[Data records Boundary: Start]
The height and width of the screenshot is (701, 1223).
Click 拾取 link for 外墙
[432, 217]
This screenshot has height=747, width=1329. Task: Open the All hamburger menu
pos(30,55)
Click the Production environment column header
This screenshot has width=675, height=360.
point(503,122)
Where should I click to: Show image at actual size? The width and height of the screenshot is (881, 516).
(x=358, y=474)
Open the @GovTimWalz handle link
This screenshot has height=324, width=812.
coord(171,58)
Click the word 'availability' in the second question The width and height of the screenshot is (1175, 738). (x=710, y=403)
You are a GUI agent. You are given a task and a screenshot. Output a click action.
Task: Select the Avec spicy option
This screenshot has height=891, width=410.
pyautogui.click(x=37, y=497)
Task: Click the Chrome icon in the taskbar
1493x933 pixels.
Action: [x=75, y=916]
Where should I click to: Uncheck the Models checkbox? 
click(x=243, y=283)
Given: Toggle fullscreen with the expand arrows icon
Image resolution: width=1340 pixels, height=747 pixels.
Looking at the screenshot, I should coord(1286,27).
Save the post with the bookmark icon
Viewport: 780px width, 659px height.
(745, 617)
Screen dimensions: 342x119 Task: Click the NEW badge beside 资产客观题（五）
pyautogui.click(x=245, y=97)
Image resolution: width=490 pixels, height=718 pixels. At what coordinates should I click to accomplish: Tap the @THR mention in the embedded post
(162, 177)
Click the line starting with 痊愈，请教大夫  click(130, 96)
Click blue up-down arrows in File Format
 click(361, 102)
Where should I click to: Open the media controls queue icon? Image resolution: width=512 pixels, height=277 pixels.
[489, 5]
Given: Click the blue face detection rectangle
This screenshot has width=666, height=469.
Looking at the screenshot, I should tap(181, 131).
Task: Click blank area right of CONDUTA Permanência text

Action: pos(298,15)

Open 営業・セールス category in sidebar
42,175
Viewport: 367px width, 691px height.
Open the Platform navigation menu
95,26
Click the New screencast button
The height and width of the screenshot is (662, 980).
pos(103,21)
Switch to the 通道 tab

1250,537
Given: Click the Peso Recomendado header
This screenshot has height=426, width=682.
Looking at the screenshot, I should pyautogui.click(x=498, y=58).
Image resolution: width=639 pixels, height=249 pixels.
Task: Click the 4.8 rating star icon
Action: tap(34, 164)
[Data records Boundary: End]
*About this task:*
A copy of each line in the data above that holds the string "header" is needed.

*Solution to this problem:*
Click the Production environment column header
Given: Click the Peso Recomendado header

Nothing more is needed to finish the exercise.